§ EXERCISE REQUIREMENTS:
All lines up to and including the one that contains "Task: Click the Anuluj button" are to be transcribed exactly, starting from the first line of the records.

[[ DATA UNDER STUDY open ]]

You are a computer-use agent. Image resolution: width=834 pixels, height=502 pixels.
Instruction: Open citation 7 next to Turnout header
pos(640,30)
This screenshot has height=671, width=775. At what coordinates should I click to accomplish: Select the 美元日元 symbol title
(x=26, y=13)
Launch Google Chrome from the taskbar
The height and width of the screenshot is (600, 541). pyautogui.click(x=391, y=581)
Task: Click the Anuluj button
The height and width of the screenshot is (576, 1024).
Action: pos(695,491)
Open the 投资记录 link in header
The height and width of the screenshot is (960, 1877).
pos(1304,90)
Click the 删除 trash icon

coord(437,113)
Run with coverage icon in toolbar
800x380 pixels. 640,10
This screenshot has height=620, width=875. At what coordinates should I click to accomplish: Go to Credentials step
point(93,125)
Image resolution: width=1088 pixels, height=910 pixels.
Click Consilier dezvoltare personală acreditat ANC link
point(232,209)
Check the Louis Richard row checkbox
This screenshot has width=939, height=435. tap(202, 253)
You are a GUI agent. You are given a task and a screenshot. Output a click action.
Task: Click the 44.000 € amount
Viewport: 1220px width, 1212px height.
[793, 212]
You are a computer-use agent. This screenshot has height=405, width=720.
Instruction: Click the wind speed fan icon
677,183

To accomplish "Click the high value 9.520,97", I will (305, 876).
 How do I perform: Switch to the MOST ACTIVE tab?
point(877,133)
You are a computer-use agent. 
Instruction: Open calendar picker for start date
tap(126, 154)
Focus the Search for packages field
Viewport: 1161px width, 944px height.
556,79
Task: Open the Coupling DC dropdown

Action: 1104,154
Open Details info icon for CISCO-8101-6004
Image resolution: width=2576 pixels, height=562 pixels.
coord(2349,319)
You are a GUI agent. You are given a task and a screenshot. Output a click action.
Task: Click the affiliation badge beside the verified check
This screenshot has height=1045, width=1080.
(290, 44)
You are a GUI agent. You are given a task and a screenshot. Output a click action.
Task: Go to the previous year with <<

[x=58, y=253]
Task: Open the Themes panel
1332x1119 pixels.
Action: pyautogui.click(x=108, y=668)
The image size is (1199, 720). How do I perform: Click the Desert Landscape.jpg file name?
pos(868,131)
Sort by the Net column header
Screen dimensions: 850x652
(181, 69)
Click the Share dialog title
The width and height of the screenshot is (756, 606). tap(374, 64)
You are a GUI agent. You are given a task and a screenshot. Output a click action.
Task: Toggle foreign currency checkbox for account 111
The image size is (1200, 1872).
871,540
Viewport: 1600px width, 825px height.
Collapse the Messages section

[[ DATA UNDER STUDY closed ]]

§ ANSWER FOR THE TASK:
You are a computer-use agent. Image resolution: width=834 pixels, height=502 pixels.
Instruction: Open citation 7 next to Turnout header
pos(640,30)
This screenshot has height=671, width=775. At what coordinates should I click to accomplish: Select the 美元日元 symbol title
(x=26, y=13)
Launch Google Chrome from the taskbar
The height and width of the screenshot is (600, 541). pyautogui.click(x=391, y=581)
Task: Click the Anuluj button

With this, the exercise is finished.